Speaker
Description
Giant planets play a crucial role in shaping planetary systems. When formed early, they can dynamically organize surrounding planetesimals, inducing apsidal alignment that suppresses random velocities—even if eccentricities are excited—thereby promoting the growth of inner rocky planets. Under such conditions, giant planets may support, rather than hinder, terrestrial planet formation.
However, when giant planets undergo dynamical instabilities, their impact turns destructive. Radial velocity surveys show that giant planets often have modest eccentricities and are clustered near the snow line, hinting at histories of mutual scattering. In such cases, inward-scattered giants can disrupt or destroy inner systems, potentially explaining the broken resonance chains observed in Kepler super-Earth systems.

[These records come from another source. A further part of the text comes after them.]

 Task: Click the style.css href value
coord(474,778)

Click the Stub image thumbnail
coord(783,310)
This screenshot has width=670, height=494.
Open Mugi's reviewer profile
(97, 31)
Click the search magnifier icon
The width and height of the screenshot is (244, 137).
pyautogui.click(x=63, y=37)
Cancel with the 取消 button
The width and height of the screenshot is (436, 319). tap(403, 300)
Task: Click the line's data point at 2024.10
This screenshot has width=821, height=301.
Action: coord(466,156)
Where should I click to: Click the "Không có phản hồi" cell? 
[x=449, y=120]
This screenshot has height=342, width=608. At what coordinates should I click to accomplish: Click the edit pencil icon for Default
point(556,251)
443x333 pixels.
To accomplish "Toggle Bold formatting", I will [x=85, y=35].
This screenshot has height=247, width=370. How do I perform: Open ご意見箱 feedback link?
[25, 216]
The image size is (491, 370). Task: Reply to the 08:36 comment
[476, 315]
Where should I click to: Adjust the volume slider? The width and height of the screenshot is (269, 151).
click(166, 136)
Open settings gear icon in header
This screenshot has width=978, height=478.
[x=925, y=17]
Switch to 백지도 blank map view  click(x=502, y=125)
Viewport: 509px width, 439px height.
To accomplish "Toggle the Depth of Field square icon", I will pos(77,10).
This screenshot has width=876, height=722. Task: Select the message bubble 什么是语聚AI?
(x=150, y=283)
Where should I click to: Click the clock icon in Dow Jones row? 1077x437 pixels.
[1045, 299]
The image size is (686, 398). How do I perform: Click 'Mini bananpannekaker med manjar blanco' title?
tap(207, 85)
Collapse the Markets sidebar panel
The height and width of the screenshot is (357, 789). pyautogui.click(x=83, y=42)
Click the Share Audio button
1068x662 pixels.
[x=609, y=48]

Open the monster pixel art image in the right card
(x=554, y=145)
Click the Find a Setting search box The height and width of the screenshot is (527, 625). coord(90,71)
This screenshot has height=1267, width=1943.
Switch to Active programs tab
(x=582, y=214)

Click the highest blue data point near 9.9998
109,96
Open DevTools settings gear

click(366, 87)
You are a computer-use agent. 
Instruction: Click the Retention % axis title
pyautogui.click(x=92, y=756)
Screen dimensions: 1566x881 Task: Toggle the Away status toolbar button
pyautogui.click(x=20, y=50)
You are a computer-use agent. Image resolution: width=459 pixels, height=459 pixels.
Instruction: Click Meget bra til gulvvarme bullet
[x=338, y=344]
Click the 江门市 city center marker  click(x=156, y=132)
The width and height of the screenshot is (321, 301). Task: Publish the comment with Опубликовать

These same instabilities are also expected to eject planets into interstellar space, forming free-floating planets (FFPs). While giant planets are traditionally thought to dominate this population, our population synthesis models—calibrated to microlensing surveys and realistic stellar IMFs—suggest otherwise. The FFP population is dominated by Neptune-like planets, due to their abundance around low-mass stars and greater likelihood of being ejected via mutual scattering.
In this talk, I will explore these interconnected processes, focusing on how planetary dynamics shape both bound and unbound planetary orbital architectures.